▸ **YOUR ASSIGNMENT**
Scan each line of the records for the word "computer" and extract the ones that have it.
*** GIVEN DATA Section Begins ***
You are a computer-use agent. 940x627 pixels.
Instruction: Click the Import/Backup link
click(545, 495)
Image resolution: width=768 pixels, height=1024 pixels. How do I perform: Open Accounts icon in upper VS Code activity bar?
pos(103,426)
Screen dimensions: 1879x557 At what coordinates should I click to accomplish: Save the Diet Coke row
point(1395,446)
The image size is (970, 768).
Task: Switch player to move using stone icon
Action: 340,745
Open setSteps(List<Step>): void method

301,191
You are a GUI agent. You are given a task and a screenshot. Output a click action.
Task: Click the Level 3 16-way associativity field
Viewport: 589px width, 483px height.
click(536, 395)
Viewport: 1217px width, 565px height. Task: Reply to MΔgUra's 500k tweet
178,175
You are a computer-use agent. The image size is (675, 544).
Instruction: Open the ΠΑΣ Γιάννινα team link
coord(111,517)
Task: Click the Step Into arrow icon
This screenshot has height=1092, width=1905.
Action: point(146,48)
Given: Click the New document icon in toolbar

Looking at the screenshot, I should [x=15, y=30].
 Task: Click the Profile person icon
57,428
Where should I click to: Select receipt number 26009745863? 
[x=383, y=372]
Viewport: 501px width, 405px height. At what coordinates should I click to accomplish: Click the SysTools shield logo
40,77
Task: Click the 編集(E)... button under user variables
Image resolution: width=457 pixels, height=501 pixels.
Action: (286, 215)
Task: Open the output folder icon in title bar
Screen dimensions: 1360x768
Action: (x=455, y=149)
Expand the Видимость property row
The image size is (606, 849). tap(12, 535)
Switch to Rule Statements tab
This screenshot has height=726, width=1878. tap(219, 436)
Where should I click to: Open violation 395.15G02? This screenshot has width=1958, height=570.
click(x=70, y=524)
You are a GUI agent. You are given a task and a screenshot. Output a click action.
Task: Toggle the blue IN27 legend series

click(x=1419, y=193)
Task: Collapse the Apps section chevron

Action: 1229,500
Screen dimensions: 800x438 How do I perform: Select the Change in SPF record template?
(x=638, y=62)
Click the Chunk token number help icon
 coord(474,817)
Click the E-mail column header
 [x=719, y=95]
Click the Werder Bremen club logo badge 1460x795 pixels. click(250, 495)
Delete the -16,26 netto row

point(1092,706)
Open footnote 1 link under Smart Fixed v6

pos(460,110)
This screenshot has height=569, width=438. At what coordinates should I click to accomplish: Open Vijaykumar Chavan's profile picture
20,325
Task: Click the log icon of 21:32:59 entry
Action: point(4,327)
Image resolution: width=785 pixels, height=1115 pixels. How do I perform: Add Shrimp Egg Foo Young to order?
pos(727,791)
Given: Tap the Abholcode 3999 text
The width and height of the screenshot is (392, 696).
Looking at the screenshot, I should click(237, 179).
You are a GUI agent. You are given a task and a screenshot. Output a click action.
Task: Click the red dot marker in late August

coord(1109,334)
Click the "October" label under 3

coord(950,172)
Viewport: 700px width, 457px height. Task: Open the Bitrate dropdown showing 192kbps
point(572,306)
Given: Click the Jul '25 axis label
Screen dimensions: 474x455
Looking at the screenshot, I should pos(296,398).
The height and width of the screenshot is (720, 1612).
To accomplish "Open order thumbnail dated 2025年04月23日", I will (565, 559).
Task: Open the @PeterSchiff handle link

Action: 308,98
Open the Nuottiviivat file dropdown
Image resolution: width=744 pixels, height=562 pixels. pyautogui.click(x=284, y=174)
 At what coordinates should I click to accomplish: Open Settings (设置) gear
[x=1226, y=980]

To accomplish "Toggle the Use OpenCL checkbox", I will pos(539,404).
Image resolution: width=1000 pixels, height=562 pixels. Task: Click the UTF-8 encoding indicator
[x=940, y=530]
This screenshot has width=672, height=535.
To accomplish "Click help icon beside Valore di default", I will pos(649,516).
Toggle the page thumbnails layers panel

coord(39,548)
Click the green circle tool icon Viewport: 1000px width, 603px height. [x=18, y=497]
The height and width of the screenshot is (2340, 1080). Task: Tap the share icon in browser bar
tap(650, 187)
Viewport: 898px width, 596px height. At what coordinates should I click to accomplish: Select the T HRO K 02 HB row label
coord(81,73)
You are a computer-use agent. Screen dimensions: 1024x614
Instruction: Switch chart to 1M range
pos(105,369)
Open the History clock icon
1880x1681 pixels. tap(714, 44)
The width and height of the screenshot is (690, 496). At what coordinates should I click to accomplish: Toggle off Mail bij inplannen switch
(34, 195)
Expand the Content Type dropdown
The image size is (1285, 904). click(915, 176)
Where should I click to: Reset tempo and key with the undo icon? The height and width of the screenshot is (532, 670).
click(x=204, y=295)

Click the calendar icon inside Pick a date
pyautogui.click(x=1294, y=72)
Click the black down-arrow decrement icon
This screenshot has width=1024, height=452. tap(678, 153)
*** GIVEN DATA Section Ends ***
▸ **ANSWER TO THIS PROBLEM**
You are a computer-use agent. 940x627 pixels.
You are a computer-use agent. The image size is (675, 544).
You are a computer-use agent. Screen dimensions: 1024x614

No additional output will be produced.